### Set task
Transcribe the lines of the material below word for word, starting at the line that contains "You are a computer-use" and ending at the line that contains "Instruction: Open Settings via the gear icon", with both of those lines included.

Begin Given information

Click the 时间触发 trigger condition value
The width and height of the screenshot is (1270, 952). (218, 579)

End Given information
Begin Given information

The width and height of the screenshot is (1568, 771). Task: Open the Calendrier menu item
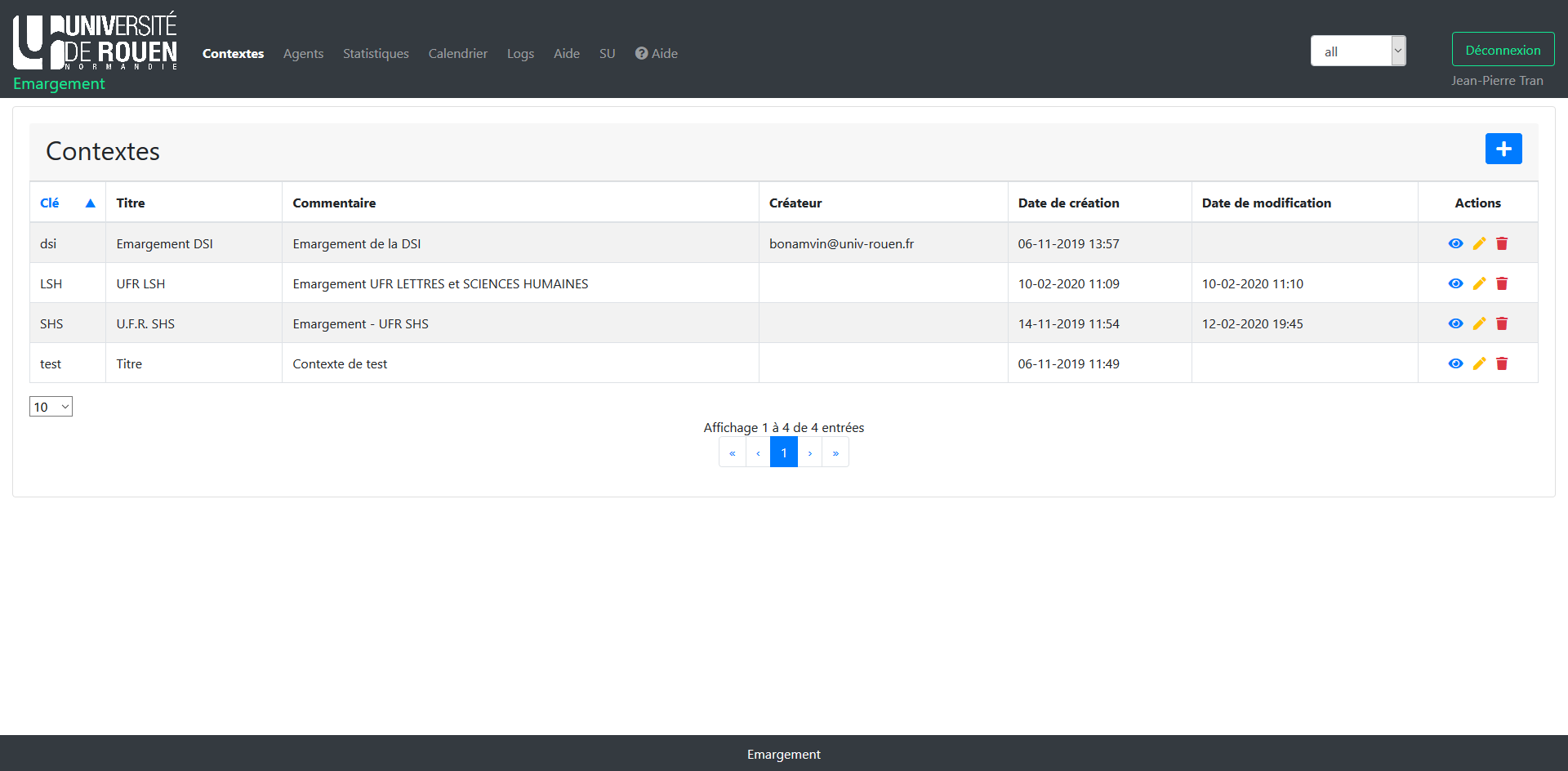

End Given information
Begin Given information

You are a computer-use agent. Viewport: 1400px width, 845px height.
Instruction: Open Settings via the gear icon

End Given information

### Exercise solution
You are a computer-use agent. Viewport: 1400px width, 845px height.
Instruction: Open Settings via the gear icon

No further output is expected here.